巨大な公的債務がもはや問題でなくなったのは、日銀が今やそのほとんどを実質的に直接引き受けているからだ。これまで日本を羨ましそうに眺めていたヨーロッパ人は、日本の債務はほとんどが国内で消化されているため、移り気な外国人投資家に翻弄されることがなく、日本と欧州は事情が違うと自らを納得させてきた。
政治家に安直な道を開いたツケ
だが、この違いはもはや決定的なものではなくなった。日銀が国債発行残高の4割以上を保有するという大きな変化が起きているためだ。日銀の国債買い入れは、政府の財政支出と借り入れを直接ファイナンスしているのに等しい。日銀はもしその気になれば、巨額の公的債務を帳消しにすることもできる。
これまで6年間実施されてきたアベノミクスは、本質的にはクロダノミクスだった。黒田日銀が大胆な超金融緩和に踏み切ったおかげで、安倍政権は構造改革や財政再建、あるいは政府の直接介入による賃上げ実施など、多くの困難な選択をせずに済んだ。
欧州や米国のポピュリストも、日本と同じことをぜひともやりたいと思っているだろう。日本は、インフレなき時代には中央銀行が簡単にマネーを創造して政治家に提供できる、と証明してみせた。
だが、日銀がここに来るまでに二つの大きな犠牲を払っていることを、われわれは忘れてはならない。第一は、株式を含むすべての有価証券の価格体系が公的資金の流入で歪められてきたこと。そして第二は、大胆な構造改革が再び延期されたことである。
ポピュリストが中央銀行を意のままに操れば、安倍首相にそうであったように、政治家に安直な道を開く。だが、それが国家に長期の繁栄をもたらすかどうかには疑問が残る。日本では当然ながら、繁栄がもたらされたとは言えない。(敬称略)■
編集部補遺
エモット氏の執筆時点が8月だったので、米連邦準備理事会(FRB)が9月17〜18日に開いた公開市場委員会(FOMC)で、政策金利であるフェデラルファンド(FF)金利を0・25%引き下げて1・75~2・00%にすることを決定し、7月31日に続き2度目の利下げに踏み切ったことを反映していない。
トランプ大統領は、2015年12月から9回の利上げを実施してきたFRBに対し批判的で、ツイッターなどで「政策金利をゼロかそれ以下に下げるべきだ」と迫っていた。来年の大統領選を意識した発言とみられるが、2度目の利下げ後の会見で、ジェローム・パウエルFRB議長は、「現在進行形のリスクに保険をかける」と述べ、米中貿易戦争を警戒した予防的利下げであることを強調、景気拡大が続くにもかかわらず利下げしたのは、FRBを「バカ者」「最悪のコミュニケーター」となじる大統領に屈したわけではないことをにじませた。

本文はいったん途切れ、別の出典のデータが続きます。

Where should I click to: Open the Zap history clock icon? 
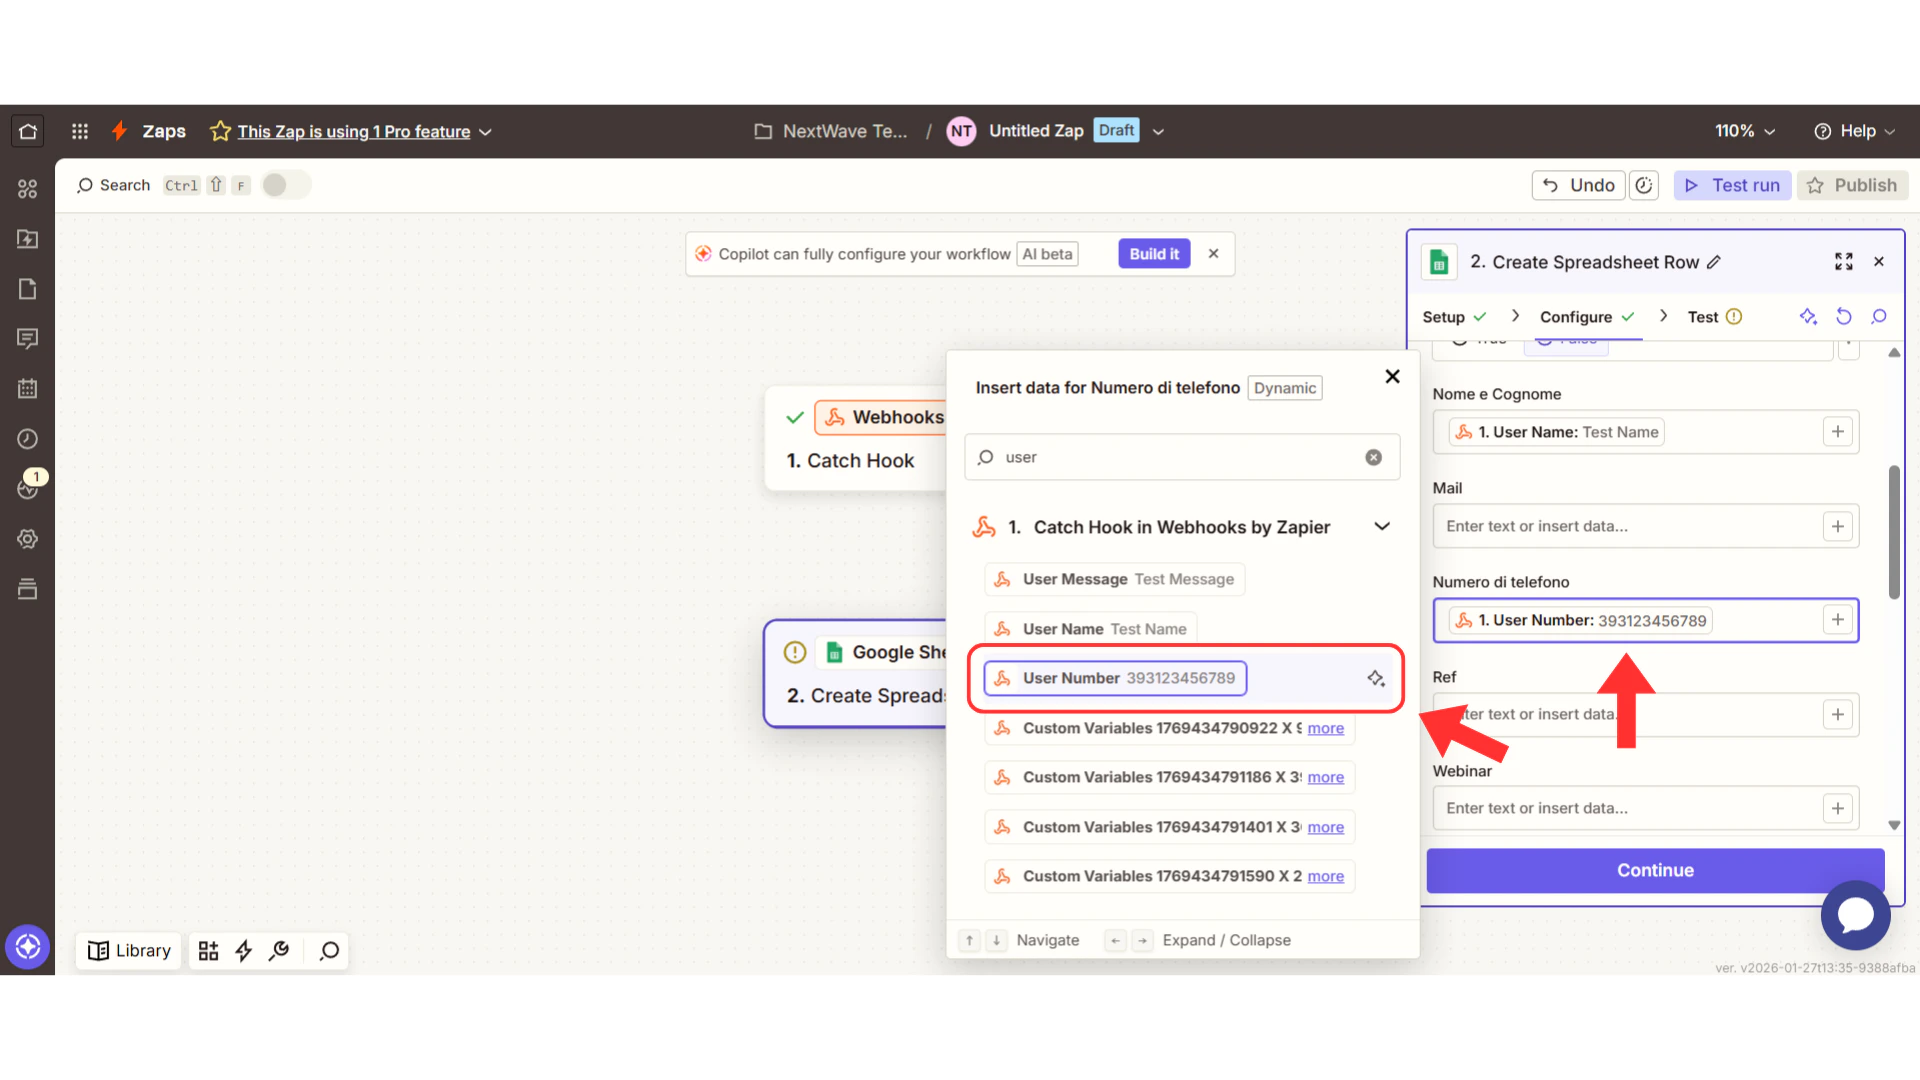click(28, 439)
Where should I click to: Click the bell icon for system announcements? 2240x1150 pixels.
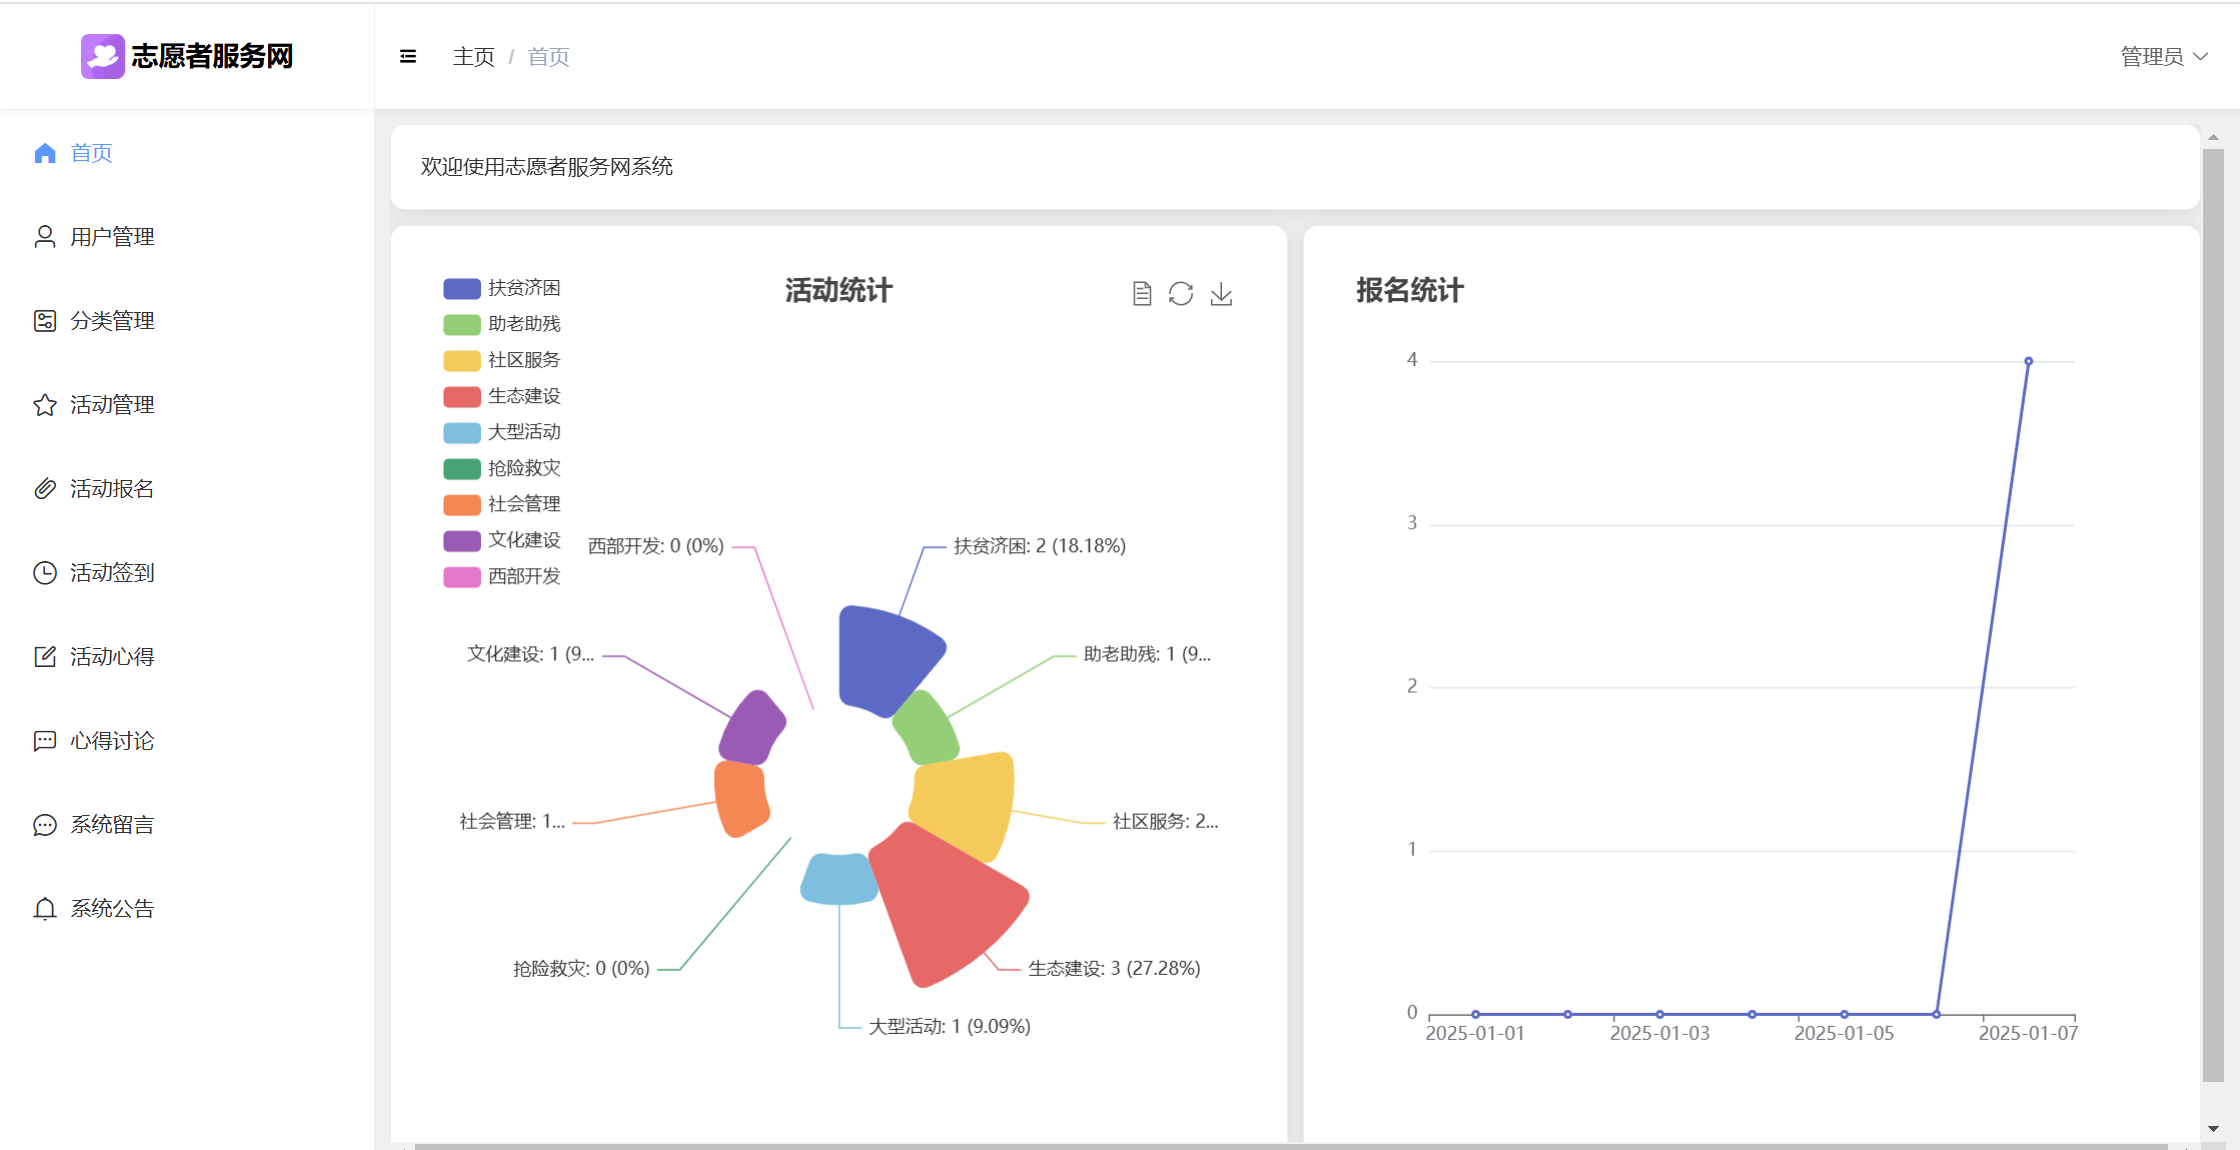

だが、FOMCの投票は7対3(据え置き2人、下げ幅0・5%が1人)と判断が分かれており、議決権のないメンバーも含めた17連銀総裁の金融政策予測では、年末までもう1回の追加利下げを予想するのは7人、据え置きが5人、2・00~2・25%への利上げが5人である。市場では19~20年の利下げ停止が強まったとする見方も出た。
しかし利上げ直前に椿事が起きた。一つは14日未明、サウジアラビアの石油施設にドローンと見られる上空からの攻撃があって炎上、国際石油市況が急騰したことだ。市場は地政学的リスクに身構えた。そして16日、ニューヨークの銀行間市場で翌日物レポ金利が突然急騰、一時2・48ポイント上昇して4・75%、17日は一時10%に達し、誘導目標レンジを大きく逸脱した。ニューヨーク連銀は2日間で13兆円を超す臨時資金供給で火消ししたが、利下げとは逆方向の波乱は不気味である。トランプ政権の歳出拡大で財務省が資金調達を予定、民間マネーが吸い上げられて金融調節が困難になっているとの説明は気休めで、むしろ調達できない金融機関が出て金利を跳ねあがらせたのではないか。どこかは不明だが、市場の猜疑心は信用不安の予兆ともみえ、量的緩和の再開すら起きるかもしれない。パウエル議長も、FRBの資産圧縮で銀行の余資が減ってきたとみて「事前に考えていたよりも早く、資産が再び拡大する可能性はありうる」と述べた。